Les francophones, pour le coup, n’étaient pas restés sans réagir. En vue de cette séparation annoncée, et au vu de la fronde suscitée par un éventuel élargissement en territoire flamand, des responsables universitaires avaient prospecté des terrains pour déménager en Wallonie, si jamais, dès la première moitié des années soixante. Le choix d’Ottignies fut finalement acté au profit de Charleroi, Namur ou Wavre, avec la volonté de développer ce petit coin tranquille du Brabant wallon. La ville nouvelle voit littéralement le jour au milieu des champs. Et fleurit rapidement, en faisant taire ses détracteurs.

Pari gagné: cette cité universitaire, considérée par certains à l’époque comme une « folie des grandeurs », s’est imposée comme un symbole de réussite wallonne. Le premier acte de cette aventure, le Cyclotron, a d’ailleurs donné naissance à IBA, devenu en trente ans le leader mondial de la protonthérapie pour le traitement du cancer: tout un symbole! Aujourd’hui, l’UCLouvain accueille plus de 35000 étudiants, multiplie les parcs scientifiques et constitue l’un des acteurs principaux de l’axe de redressement économique wallon, qui s’étend de Bruxelles à Luxembourg.

Il s’agit d’une « réussite exceptionnelle et d’une chance pour la Wallonie« , comme le soulignait ce mardi matin le chroniqueur Bertrand Henne sur la RTBF, mais enracinée dans un « marqueur politique » traumatisant pour toute une génération. Après le Walen buiten, la Belgique a connu six réformes de l’Etat et le chemin vers un confédéralisme larvé s’est enraciné dans la désunion entre Flamands et francophones.

Un essai qui reste à concrétiser

Cinquante ans après, Louvain-La-Neuve reste un symbole, mais l’essai prometteur qu’il représentait sa naissance n’a pas été suffisamment concrétisé à l’échelle régionale. Au-delà de l’axe Bruxelles-Luxembourg, les autres régions wallonnes restent en déficit de développement, si ce ne sont des sursauts dans la région liégeoise et des volontés de bien faire pas toujours concrétisées dans le Hainaut.

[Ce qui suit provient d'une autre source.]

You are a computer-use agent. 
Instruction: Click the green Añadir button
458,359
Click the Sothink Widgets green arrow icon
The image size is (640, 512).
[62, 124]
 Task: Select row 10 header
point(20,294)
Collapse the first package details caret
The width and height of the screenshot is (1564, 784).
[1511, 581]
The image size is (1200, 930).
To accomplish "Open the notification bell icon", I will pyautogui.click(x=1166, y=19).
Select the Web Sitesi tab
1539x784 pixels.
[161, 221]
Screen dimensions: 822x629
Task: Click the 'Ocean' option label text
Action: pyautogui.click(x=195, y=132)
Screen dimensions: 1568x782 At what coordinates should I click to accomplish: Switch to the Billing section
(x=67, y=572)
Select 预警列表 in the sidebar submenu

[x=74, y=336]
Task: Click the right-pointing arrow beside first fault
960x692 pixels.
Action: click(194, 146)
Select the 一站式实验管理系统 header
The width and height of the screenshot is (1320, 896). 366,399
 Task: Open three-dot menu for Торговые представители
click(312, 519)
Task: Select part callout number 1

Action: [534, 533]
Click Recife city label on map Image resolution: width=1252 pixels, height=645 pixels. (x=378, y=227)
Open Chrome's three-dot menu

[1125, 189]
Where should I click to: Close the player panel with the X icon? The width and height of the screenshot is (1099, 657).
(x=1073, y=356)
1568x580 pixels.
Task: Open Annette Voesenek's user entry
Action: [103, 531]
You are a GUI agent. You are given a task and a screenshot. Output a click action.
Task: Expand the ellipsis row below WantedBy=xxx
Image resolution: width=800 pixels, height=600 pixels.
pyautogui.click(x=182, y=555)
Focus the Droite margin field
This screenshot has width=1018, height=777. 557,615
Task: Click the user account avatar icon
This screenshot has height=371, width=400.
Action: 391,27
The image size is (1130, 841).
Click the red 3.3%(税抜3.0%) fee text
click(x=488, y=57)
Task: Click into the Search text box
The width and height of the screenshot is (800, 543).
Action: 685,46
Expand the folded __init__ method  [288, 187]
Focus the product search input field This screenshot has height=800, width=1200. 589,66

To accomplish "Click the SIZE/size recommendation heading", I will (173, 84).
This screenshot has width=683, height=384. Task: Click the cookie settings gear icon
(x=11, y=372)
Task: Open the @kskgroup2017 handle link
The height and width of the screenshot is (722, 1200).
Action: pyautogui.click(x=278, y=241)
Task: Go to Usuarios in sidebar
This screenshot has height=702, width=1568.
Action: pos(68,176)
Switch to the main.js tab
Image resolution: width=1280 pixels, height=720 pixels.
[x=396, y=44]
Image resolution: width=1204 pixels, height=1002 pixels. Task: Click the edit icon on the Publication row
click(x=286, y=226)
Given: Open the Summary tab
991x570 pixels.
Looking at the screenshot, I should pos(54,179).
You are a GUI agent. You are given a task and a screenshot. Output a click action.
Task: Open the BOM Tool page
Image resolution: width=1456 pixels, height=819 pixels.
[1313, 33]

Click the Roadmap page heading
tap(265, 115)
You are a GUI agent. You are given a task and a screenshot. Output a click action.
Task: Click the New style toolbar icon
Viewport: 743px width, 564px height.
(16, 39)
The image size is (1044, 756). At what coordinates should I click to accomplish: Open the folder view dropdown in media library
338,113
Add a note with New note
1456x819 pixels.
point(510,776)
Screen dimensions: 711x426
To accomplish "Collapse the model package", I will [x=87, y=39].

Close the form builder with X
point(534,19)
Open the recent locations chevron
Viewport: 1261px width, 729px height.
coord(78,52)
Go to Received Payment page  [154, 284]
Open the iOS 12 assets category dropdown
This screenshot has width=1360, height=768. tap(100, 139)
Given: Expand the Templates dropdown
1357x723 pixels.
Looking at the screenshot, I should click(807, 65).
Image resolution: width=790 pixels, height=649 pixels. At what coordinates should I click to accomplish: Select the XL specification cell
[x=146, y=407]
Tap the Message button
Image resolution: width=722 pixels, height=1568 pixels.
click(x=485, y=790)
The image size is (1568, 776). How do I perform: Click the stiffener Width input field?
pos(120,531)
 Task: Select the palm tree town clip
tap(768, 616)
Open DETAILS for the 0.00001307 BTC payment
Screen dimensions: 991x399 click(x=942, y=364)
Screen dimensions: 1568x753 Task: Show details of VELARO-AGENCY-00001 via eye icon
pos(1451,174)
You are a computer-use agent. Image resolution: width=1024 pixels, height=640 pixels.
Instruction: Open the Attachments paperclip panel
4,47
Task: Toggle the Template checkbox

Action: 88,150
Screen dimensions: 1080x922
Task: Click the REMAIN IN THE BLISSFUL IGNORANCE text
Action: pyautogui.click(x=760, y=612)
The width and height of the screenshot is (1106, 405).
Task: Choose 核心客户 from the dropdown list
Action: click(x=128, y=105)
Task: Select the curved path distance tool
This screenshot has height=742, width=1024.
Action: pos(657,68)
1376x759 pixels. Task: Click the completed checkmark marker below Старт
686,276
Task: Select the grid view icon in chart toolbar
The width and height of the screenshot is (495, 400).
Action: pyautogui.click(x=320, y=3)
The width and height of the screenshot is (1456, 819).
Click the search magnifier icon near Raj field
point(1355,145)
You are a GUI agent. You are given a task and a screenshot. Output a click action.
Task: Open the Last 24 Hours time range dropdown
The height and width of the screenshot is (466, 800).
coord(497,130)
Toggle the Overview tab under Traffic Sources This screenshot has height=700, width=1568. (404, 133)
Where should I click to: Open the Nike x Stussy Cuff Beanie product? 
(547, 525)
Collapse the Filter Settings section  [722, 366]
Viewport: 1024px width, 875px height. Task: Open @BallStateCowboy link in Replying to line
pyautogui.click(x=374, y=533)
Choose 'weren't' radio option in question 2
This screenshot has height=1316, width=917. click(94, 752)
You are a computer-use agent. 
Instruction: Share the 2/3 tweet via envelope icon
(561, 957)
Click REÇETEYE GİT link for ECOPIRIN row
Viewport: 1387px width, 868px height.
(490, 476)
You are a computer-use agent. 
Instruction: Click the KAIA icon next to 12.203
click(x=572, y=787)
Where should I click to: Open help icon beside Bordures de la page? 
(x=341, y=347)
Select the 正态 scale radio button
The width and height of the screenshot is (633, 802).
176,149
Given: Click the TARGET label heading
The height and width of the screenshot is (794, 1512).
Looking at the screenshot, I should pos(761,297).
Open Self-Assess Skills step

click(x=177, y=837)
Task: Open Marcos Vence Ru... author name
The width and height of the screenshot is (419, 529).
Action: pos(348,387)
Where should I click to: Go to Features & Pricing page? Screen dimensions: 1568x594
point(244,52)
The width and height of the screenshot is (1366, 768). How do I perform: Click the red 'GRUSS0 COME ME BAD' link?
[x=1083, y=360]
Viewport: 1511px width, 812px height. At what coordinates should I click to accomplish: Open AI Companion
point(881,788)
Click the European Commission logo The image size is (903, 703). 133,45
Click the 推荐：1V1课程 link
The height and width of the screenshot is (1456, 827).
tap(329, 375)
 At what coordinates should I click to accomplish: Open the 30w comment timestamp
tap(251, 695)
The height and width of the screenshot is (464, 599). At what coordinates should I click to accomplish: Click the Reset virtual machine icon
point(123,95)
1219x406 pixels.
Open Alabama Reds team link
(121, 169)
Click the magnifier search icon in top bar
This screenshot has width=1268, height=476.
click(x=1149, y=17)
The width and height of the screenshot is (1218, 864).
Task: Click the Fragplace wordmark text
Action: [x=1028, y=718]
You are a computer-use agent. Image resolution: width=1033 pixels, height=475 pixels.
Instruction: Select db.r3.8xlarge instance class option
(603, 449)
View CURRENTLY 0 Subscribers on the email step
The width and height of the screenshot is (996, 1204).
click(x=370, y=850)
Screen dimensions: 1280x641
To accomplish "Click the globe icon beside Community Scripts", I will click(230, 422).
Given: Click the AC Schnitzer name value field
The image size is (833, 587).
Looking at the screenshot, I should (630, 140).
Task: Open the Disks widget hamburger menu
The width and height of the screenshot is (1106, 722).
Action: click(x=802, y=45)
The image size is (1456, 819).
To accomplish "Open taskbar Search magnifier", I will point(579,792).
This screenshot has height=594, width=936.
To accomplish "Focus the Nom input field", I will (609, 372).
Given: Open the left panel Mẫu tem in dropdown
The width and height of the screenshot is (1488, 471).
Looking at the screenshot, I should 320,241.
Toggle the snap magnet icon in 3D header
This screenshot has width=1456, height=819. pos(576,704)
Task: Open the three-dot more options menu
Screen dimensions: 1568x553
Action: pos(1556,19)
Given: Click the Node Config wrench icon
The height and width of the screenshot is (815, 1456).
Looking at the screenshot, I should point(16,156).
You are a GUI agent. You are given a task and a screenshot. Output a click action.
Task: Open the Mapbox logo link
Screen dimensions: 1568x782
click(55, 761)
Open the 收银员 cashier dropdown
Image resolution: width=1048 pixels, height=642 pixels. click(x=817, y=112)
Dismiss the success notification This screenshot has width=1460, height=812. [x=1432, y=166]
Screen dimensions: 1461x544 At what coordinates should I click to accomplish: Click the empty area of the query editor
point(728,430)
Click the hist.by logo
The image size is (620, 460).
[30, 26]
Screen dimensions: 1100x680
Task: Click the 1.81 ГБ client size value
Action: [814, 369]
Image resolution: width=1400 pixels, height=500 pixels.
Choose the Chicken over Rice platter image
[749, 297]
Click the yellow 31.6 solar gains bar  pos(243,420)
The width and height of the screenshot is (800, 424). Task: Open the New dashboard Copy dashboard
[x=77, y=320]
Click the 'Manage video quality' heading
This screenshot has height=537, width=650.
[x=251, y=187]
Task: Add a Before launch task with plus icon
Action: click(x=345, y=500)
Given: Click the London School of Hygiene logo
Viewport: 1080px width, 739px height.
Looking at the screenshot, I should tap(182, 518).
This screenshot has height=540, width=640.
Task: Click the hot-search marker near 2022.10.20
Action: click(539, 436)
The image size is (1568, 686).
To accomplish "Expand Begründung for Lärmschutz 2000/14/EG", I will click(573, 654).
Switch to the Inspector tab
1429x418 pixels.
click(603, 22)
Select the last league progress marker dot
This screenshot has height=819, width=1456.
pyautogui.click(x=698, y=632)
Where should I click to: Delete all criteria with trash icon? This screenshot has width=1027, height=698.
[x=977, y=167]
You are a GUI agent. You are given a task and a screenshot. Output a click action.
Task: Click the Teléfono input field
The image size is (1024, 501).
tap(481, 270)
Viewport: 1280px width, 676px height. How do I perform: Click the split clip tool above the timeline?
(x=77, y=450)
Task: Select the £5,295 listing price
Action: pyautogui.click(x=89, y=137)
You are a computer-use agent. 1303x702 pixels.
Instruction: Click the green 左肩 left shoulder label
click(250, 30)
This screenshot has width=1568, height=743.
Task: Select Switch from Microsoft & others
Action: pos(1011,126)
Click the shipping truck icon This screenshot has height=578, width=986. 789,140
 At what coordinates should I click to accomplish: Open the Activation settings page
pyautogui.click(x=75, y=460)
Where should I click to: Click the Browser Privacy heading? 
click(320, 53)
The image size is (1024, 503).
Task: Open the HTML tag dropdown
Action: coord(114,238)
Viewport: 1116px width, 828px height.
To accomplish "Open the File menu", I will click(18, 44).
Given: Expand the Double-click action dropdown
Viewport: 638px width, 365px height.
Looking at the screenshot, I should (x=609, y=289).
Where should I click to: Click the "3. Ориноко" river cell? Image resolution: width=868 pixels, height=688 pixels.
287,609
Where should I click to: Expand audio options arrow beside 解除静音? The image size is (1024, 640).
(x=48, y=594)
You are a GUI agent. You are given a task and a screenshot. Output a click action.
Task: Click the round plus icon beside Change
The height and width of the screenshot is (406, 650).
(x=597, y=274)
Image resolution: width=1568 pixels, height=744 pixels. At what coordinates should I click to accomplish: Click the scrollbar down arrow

Louvain-La-Neuve, pour sa part, se transforme en ville à part entière depuis une quinzaine d’années, et doit faire face aux défis de sa croissance: une architecture déjà vieillissante par endroits, un urbanisme toujours novateur mais confronté à l’enjeu écologique et… une philosophie parfois contestée au sein même de sa Région. L’UCLouvain s’est étendue vers Mons, Tournai, Charleroi… et Bruxelles, mais les considérations politiques et institutionnelles freinent son mariage avec Saint-Louis, quand des discriminations en terme de financement ne sont pas relevées à demi-mots par les autorités.

Depuis 1968, Nord et Sud du pays se regardent différemment. Au niveau belge, l’UCLouvain a renoué de bon contacts avec la KULeuven, mais se trouve, là encore pris, dans les tenailles de l’histoire. « Nos relations sont aujourd’hui excellentes, disait ce week-end le recteur Vinent Blondel au Soir. Je ne peux personnellement me distancer d’un sentiment de proximité avec Leuven. La KULeuven et l’UCLouvain se retrouvent sur beaucoup de choses. Nous nous présentons ensemble à l’étranger. La différence perceptible dans les rankings n’est pas celle qui sépare deux universités, mais bien la Flandre et la Belgique francophone. Elle résulte de deux contextes socio-économiques très différents et d’un financement des universités très différents, ce dernier se reflétant nettement dans les indicateurs liés à la recherche. »

Une autre façon de dire que si Louvain-La-Neuve est une réussite, elle reste une promesse et souffre de cette Région qui peine à se relever par-delà les slogans (Get up Wallonia!) et les plans politiques (Marshall).